Sie kreischte immer noch, als sie an den Armen gepackt und aus dem Dickicht geschleift wurde.
KAPITEL 20
»Warum kommen sie nicht?«, fragte Neala im Flüsterton, um Johnny nicht zu wecken.
»Du klingst fast so, als wolltest du es«, gab Sherri zurück.
»Wohl kaum.« Neala hatte sich angezogen und stand an der Tür, beobachtete in der Ferne die Krulls. Sie hatte bereits mehrmals versucht, sie zu zählen. Allerdings bewegten sie sich ständig - manche zogen sich in den Wald zurück, andere tauchten auf. Sie kam auf 20, 24, 19, 26. Die Krulls schienen nichts Besonderes zu tun, wanderten nur umher. Wegen der Kreuze und Köpfe konnte Neala sie nicht gut sehen.
»Es ist, als ob sie auf etwas warten«, meinte sie.
»Ja. Auf uns. Warum machst du nicht die Tür zu?«
»Wir müssen Wache halten.«
»Können wir«, erwiderte Sherri. Sie schloss und verriegelte die Tür. »Hier drüben.« Sie ging seitwärts durch die
Dunkelheit und hob eines der Rehfelle an, die an der vorderen Wand hingen. Sonnenlicht schien durch die Lücken zwischen den Holzstämmen.

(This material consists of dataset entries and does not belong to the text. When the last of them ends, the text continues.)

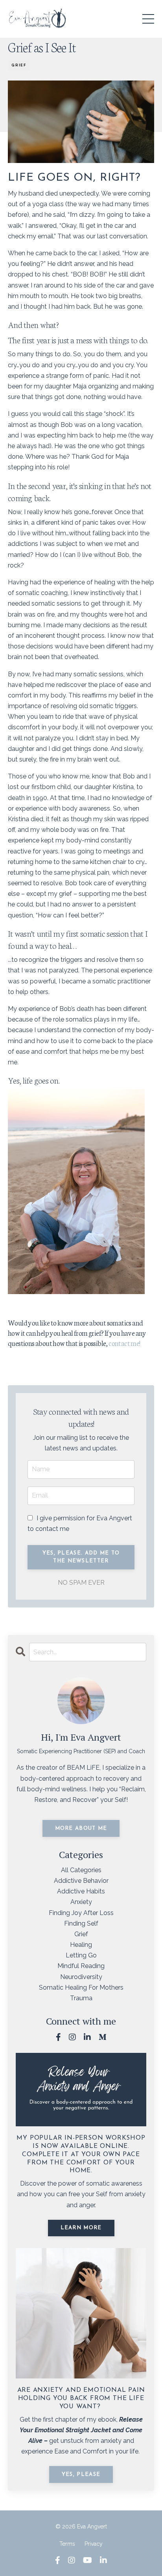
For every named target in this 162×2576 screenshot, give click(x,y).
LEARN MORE (81, 2227)
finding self (81, 1923)
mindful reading (81, 1966)
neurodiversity (81, 1977)
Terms (67, 2544)
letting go (81, 1955)
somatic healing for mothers (81, 1987)
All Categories (81, 1870)
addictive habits (81, 1891)
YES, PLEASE (81, 2474)
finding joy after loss (81, 1913)
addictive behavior (81, 1880)
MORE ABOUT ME (81, 1828)
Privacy (94, 2544)
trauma (81, 1998)
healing (81, 1944)
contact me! (124, 1343)
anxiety (81, 1902)
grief (18, 65)
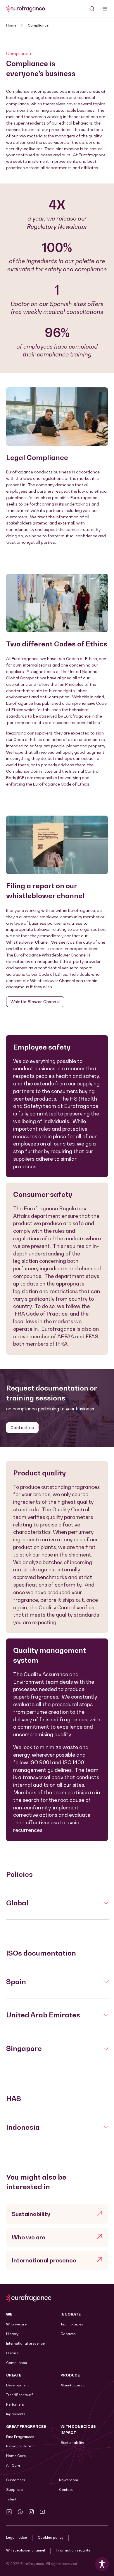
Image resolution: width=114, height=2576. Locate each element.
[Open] (105, 9)
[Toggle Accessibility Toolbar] (102, 2564)
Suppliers (14, 2489)
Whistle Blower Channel (35, 1001)
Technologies (72, 2324)
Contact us (22, 1427)
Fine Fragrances (20, 2437)
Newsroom (68, 2480)
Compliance (16, 2362)
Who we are (16, 2324)
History (12, 2334)
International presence (25, 2343)
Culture (12, 2353)
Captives (68, 2334)
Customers (15, 2480)
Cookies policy (50, 2537)
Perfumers (15, 2404)
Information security (73, 2550)
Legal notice (16, 2537)
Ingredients (15, 2414)
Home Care (16, 2455)
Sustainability (72, 2442)
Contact (66, 2489)
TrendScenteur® (19, 2395)
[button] (57, 1903)
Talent (11, 2499)
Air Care (13, 2465)
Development (17, 2385)
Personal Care (18, 2446)
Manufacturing (73, 2385)
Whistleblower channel (25, 2550)
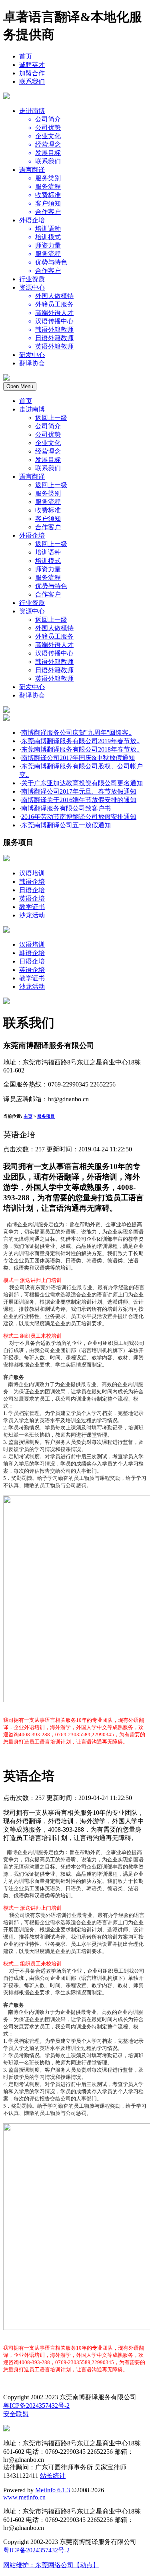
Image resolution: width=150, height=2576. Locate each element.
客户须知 (48, 518)
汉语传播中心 (54, 653)
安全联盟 (16, 2414)
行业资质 (32, 279)
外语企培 (32, 220)
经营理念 (48, 451)
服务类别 (48, 493)
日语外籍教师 (54, 670)
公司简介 (48, 426)
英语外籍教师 (54, 678)
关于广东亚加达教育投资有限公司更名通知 (82, 783)
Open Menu (19, 386)
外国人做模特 (54, 628)
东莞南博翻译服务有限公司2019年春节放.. (80, 741)
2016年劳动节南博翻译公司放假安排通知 (78, 816)
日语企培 (32, 890)
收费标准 (48, 510)
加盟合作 (32, 73)
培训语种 (48, 552)
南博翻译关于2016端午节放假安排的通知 (78, 799)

So also hatte Sherri sie und Johnny beobachtet, dachte Neala. Zorn und Scham regten sich in ihr. Wie viel hatte Sherri gesehen? Alles? Hatte es sie aufgegeilt?

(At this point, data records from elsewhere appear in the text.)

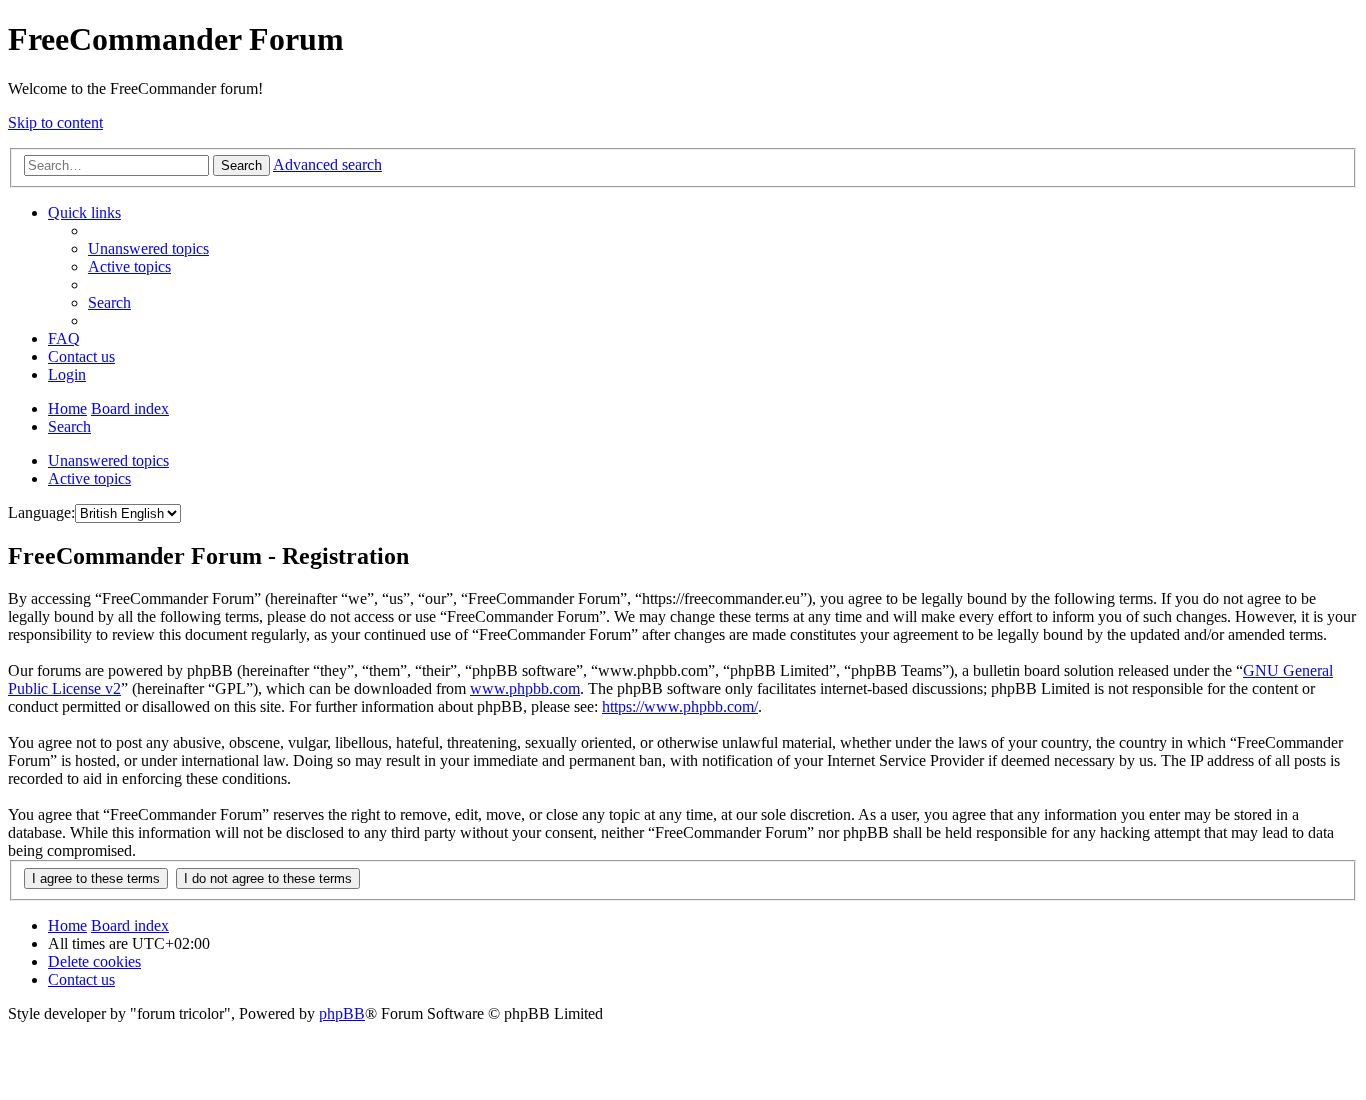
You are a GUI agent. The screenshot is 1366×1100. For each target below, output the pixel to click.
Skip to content (55, 122)
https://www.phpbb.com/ (680, 706)
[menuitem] (148, 248)
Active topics (89, 478)
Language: (41, 512)
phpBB (342, 1013)
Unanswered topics (108, 460)
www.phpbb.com (525, 688)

Gott, wie konnte sie nur so tief sinken? Ihre beste Freundin!
Sherri griff nach oben, riss das Fell von der Wand und warf es beiseite. »Besser«, murmelte sie.
Neala spähte durch eine Ritze. Sie konnte genau die Stelle sehen, wo sie mit Johnny gewesen war. Kurz schaute sie höher und zu den Krulls, die nach wie vor jenseits der Pflöcke umherwanderten, dann senkte sie den Blick wieder dorthin, wo sie mit Johnny geschlafen hatte.